# [PROVIDED TEXT]
Lewis' Story


Where are you from? 

Nairobi, Kenya. 

How long have you worked for Keheala?

I have worked with the company since December 2015. 

What attracted you to the position?

When I had the opportunity to work with Keheala I did not have to think twice about it because I considered it an opportunity to help people of various backgrounds who had the same problem I had previously. I understood the effort needed to take the medication daily at the exact same time for six or more months. How TB can affect one's social life and work. The 'shame' that comes with having to accept that you have the disease, as well as going beyond to ensure that those close to you do not get infected by TB.

I consider my experiences with TB an integral part of my work at Keheala. It is important to bridge the gap with patients on a personal level in order for them to understand that people do care about their well being. That TB is treatable not only as an individual task, but also the community’s responsibility.

What is your experience with Tuberculosis?

# [YOUR INSTRUCTIONS]
Please translate this sentence from Lewis' story into Spanish: "I consider my experiences with TB an integral part of my work at Keheala." The listing that comes next is taken from a different source.

# [DATA LISTING]
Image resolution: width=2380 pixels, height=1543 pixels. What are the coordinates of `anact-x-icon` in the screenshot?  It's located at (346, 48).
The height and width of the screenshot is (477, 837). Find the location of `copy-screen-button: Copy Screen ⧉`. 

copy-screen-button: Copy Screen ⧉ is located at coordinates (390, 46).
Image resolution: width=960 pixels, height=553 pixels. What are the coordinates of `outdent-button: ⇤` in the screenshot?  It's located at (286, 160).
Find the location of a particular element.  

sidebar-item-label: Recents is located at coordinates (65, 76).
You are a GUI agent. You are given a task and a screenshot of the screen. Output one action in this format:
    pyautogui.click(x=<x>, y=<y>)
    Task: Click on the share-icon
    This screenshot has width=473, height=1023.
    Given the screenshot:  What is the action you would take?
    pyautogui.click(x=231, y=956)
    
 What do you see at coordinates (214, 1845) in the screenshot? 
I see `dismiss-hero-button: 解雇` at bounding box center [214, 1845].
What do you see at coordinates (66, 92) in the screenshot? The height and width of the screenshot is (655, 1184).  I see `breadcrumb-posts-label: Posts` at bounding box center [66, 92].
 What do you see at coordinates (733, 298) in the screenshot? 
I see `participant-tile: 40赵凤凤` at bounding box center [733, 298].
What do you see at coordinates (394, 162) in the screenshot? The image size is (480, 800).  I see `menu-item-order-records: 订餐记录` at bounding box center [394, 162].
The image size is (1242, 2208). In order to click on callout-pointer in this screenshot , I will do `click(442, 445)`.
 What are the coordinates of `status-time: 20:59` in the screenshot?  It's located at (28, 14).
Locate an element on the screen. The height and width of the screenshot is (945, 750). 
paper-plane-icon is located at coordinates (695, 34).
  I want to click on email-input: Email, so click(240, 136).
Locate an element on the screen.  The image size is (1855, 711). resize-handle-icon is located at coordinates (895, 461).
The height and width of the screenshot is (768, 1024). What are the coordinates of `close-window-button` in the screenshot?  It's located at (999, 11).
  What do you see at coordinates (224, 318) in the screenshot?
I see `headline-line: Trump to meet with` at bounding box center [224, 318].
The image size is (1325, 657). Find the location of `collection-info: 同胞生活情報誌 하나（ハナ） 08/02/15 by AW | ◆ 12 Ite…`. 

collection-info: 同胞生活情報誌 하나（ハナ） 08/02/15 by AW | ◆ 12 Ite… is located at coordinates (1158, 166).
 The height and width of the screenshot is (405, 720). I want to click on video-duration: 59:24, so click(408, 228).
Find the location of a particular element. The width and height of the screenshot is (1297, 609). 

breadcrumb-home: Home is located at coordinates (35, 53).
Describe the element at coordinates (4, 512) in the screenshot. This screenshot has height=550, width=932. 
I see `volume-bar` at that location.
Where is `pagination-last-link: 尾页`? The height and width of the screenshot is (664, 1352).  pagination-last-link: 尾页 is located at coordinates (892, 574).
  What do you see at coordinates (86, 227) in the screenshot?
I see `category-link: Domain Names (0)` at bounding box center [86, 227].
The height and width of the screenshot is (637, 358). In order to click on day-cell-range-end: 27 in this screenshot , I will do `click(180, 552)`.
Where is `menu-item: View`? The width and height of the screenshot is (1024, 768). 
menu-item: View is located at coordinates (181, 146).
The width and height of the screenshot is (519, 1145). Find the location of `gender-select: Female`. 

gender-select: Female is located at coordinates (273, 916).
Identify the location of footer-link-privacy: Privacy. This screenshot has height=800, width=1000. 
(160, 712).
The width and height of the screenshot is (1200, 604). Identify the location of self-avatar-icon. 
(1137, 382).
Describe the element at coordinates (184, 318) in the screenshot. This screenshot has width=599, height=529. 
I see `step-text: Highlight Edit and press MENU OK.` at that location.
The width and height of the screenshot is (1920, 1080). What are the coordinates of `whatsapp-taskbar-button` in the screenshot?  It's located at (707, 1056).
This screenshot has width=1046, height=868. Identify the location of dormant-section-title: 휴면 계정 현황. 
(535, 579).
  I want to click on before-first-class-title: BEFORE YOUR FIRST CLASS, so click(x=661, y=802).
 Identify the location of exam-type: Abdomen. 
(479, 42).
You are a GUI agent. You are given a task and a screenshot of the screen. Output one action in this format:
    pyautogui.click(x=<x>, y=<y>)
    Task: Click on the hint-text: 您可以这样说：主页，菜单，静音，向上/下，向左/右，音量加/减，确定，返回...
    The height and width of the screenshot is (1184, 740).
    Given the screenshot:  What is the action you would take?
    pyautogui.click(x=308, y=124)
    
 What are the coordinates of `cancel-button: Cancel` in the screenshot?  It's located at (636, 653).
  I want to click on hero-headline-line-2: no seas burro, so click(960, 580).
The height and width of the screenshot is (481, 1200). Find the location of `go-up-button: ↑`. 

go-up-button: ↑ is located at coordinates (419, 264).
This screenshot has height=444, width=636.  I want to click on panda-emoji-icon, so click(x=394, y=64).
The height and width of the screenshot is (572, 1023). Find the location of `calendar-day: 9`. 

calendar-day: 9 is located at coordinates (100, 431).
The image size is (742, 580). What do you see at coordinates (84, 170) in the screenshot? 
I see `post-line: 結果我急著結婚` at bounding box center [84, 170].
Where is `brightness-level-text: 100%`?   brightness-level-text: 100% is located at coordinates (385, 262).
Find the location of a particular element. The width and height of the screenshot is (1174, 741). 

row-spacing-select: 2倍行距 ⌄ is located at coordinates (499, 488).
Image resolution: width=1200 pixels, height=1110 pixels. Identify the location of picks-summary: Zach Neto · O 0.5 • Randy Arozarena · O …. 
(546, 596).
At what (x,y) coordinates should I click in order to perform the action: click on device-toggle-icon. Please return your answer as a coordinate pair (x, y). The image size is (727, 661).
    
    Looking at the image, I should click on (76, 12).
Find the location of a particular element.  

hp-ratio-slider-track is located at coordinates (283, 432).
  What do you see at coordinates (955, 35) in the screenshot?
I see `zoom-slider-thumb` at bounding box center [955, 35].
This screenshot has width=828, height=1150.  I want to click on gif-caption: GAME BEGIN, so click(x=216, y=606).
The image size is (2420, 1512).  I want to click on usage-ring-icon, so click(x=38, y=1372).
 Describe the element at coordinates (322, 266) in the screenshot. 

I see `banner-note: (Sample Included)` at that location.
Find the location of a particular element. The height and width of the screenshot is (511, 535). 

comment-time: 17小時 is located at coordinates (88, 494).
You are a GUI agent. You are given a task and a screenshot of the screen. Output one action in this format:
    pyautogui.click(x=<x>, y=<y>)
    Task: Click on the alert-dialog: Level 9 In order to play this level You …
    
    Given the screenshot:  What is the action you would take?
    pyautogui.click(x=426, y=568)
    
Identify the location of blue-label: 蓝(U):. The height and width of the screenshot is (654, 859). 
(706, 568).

# [RESULT BELOW]
Considero que mis experiencias con la TB son una parte integral de mi trabajo en Keheala.